Я ей все показал, мы посетили бывшие водопады, облазили замок Германа, поднялись на башню, обошли ратушу и еще много где побывали: веселились на каком-то деревенском празднике, слушали хор, пробовали домашнее пиво, встречались с проницательными читательницами в уездной библиотеке, кормили чаек, даже поплевали с моста в речку, где некогда ловил своих лососек Игорь Северянин. Я взял в обычай ежедневно садиться заниматься — загромоздил стол рукописями и книжками, листал, психовал, изводил кофе литрами, но как ни бился, так и не сумел прибавить ни строки, ни к переводу, ни к своему тексту, ни вообще к чему бы то ни было. Мало того, само содержание утруждений казалось абсолютно чужим, пустым и ненужным, причем даже эти свои ощущения мне никак не удавалось вербализовать — у меня не было слов, я их утратил, и пред компьютером мог только яростно мычать. Но стоило ей подкрасться незаметно и закрыть мне глаза торопливыми ладошками, как страдания сменялись тихим умилением, и я со слезами на глазах умолял ее дать мне какую-нибудь заднюю ножку, чтобы я мог ее немножно полобызать. Какие сроки? Какие деньги? Какие Кольки и Аньки? Какие лещи, судаки? Что это все по сравнению с ровненькой, как яичко, холодной пяточной, с ангельским сводом, с крохотными пальчиками узенькой легкой ступни? Она обязательно говорила: «Фу, ну, что ты придумал? Это же ноги».

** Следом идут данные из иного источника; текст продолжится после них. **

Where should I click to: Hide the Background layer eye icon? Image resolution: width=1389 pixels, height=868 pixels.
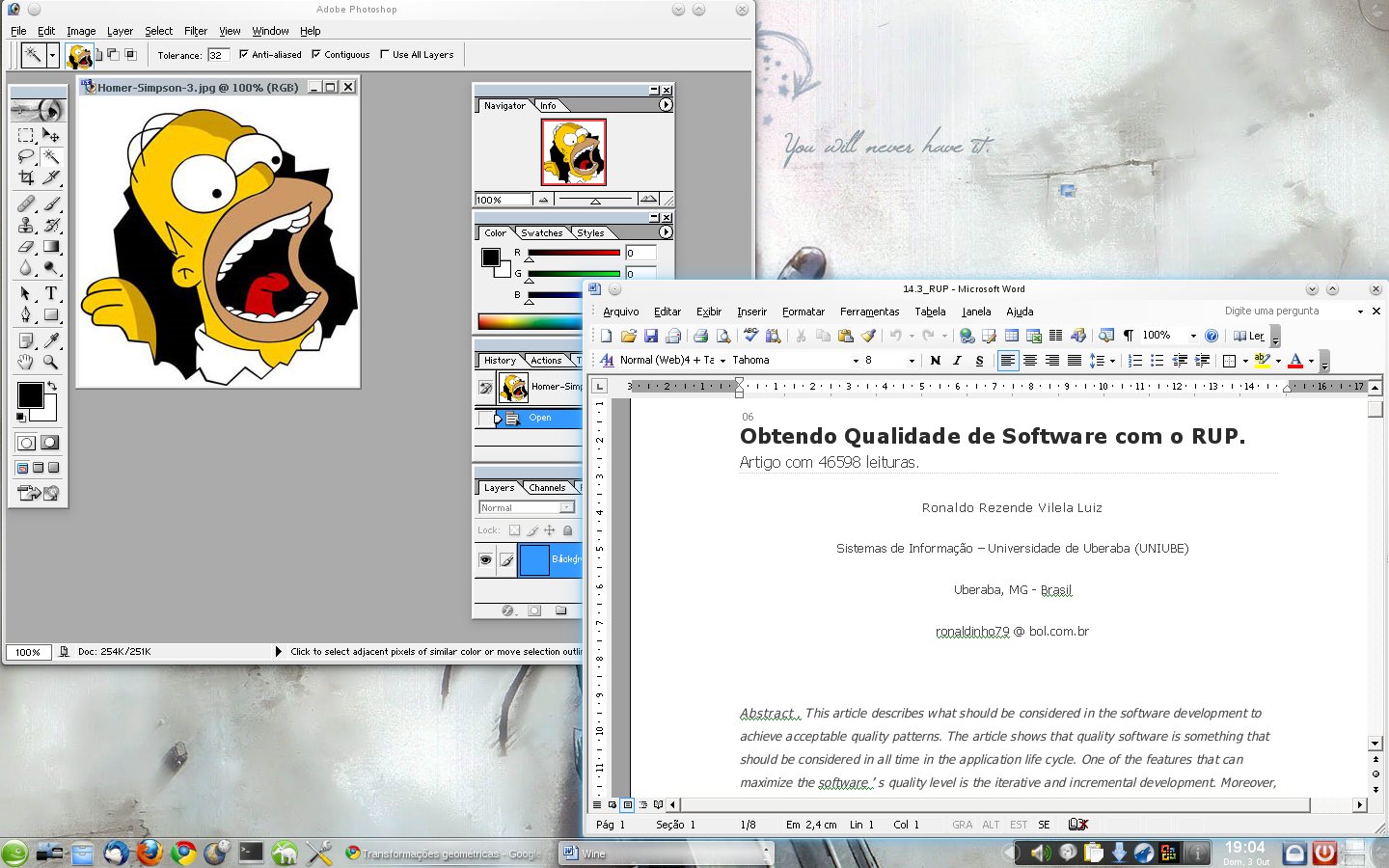click(x=485, y=559)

О чем мы вообще разговаривали? Да много о чем. Она меня часто спрашивала: «А вот скажи мне, Лодейников…», будто мы с ней учимся на одном курсе, и мне приходилось рассказывать ей, то об устройстве инжекторного двигателя, то пересказывать «Рамаяну», то объяснять, что такое повествовательные позиции — ее прорвало, будто у нее вопросы копились с детства и их некому было задавать. «Почему в реке глубоко, а в море мелко?», «Что означают три льва на монетах?», «Кто изобрел марципаны?»… Наши прогулки превратились в сплошную викторину, где я неуклонно набирал очки. Мы только не касались ни Кольки, ни Аньки, ни последних событий. Она этим подчеркнуто не интересовалась. Как, впрочем, и я забыл о них думать. Мы были одни на всем свете.